We're obviously interested in using WebRTC for use cases that require more real-time interactions, but I don't have anything I can publicly share right now. For sub-second streaming using WebRTC, there are a lot of options out there at the moment though, including Millicast [2] and Red5Pro [3] to name a couple.
Two big questions comes up when I talk to customers about WebRTC at scale:
The first is how much reliability and perceptual quality people are willing to sacrifice to get to that magic 1 second latency number. WebRTC implementations today are optimised for latency over quality, and have a limited amount of customisability - my personal hope is that the client side of the WebRTC will become more unable for PQ and reliability, allowing target latencies of ~1s rather than <= 200ms.

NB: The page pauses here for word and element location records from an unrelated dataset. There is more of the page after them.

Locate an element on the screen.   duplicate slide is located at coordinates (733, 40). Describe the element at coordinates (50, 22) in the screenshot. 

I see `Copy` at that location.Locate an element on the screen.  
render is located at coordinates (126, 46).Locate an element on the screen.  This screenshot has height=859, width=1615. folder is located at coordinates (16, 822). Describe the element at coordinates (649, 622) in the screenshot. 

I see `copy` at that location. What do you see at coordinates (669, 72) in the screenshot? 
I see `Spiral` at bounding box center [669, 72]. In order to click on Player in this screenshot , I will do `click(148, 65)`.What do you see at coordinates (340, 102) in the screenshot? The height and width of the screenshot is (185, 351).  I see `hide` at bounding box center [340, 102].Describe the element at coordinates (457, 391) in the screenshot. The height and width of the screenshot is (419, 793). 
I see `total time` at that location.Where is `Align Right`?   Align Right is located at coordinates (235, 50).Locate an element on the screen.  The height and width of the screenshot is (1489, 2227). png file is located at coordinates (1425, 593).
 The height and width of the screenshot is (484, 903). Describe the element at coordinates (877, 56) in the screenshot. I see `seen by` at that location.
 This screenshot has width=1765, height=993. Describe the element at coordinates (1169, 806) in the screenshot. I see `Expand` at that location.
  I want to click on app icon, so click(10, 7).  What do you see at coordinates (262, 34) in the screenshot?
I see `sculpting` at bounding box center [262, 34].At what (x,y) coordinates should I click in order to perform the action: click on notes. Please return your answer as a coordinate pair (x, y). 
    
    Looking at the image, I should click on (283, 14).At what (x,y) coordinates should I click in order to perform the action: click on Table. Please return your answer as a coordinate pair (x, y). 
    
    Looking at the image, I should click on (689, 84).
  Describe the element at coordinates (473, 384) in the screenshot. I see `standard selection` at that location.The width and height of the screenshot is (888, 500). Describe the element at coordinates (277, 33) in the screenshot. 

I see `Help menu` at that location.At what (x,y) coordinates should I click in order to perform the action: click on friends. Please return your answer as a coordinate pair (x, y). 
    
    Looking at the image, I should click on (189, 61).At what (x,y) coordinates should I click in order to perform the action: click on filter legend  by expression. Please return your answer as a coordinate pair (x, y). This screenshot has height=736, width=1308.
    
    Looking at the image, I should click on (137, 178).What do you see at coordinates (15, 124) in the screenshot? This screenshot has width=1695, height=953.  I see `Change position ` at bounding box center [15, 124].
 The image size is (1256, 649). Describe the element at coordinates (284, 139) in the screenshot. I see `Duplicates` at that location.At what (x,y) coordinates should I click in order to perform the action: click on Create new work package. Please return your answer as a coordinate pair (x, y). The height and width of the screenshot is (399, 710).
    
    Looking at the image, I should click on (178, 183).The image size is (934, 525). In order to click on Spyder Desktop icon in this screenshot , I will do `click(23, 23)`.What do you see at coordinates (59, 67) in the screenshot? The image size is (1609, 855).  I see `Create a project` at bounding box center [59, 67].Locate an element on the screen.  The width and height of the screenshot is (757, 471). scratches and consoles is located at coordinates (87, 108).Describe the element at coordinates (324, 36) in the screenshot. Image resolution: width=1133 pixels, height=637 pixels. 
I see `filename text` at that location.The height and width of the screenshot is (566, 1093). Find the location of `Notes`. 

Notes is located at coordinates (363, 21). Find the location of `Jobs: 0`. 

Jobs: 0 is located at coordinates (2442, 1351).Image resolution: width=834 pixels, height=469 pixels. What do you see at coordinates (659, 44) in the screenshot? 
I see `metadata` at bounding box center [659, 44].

The second is cost. HLS, LL-HLS etc. can still be served on commodity CDN infrastructure, which can't currently serve WebRTC traffic, making it an order of magnitude cheaper than WebRTC.
[1] https://mux.com/blog/introducing-low-latency-live-streaming/ [2] https://www.millicast.com/ [3] https://www.red5pro.com/
majormajor|4 years ago
But that place pulling down the feed usually isn't the streaming service you're watching! There are third parties in that space, and third party aggregators of channel feeds, and you may have a few hops before the files land at whichever "streaming cable" service you're watching on. So even if they do everything perfectly on the delivery side, you could already be 30s behind, since those media files and HLS playlist files have already been buffered a couple times since they can come late or out of order at any of those middleman steps. Going further and cutting all the acquisition latency out? That wasn't something really commonly talked about a few years ago when I was exposed to the industry. It was complained about once a year for the Super Bowl, and then fell down the backlog. You'd likely want to own in-house signal acquisition and build a completely different sort of CDN network.
Last I talked to someone familiar with it, the way stuff that cares about low latency (like streaming video game services) does it is much more like what you talk about with custom protocols.
thrashh|4 years ago
And it broke all my stuff because I was relying on low latency. And I remember reading around at the time — not a single person talked about the loss of a low latency option so I just assumed no one cared for low latency.
torginus|4 years ago
slimscsi|4 years ago
You can deliver all your video via WebRTC with lower latency, but your bandwidth bill will be an order of magnitude higher.
rlyshw|4 years ago
I imagine the (proprietary) stadia implementation is highly tuned to that specific implementation, with tons of control over the video source (cloud GPUs) literally all the way down to the user's browser(modern chrome implementations). Plus their scale likely isn't in the tens of thousands from a single origin. Even still, I continue to be blown away by the production latency numbers achieved by game streaming services.
And my use-case is no use-case or every use-case. I'm just a lowly engineer that has seen this gap in the industry.
itisit|4 years ago
giantrobot|4 years ago
Stick with satellite distribution? You're going to have a devil of a time scaling any sort of real-time streaming over an IP network. Every hop adds some latency and scaling pretty much requires some non-zero amount of buffering.
IP Multicast might help but you have to sacrifice bandwidth for the multicast streams and have support all down the line for QoS. It's a hard problem which is why no one has cracked it yet. You need a setup with real-time capability from network ingest, through peering connections, all the way down to end-user terminals.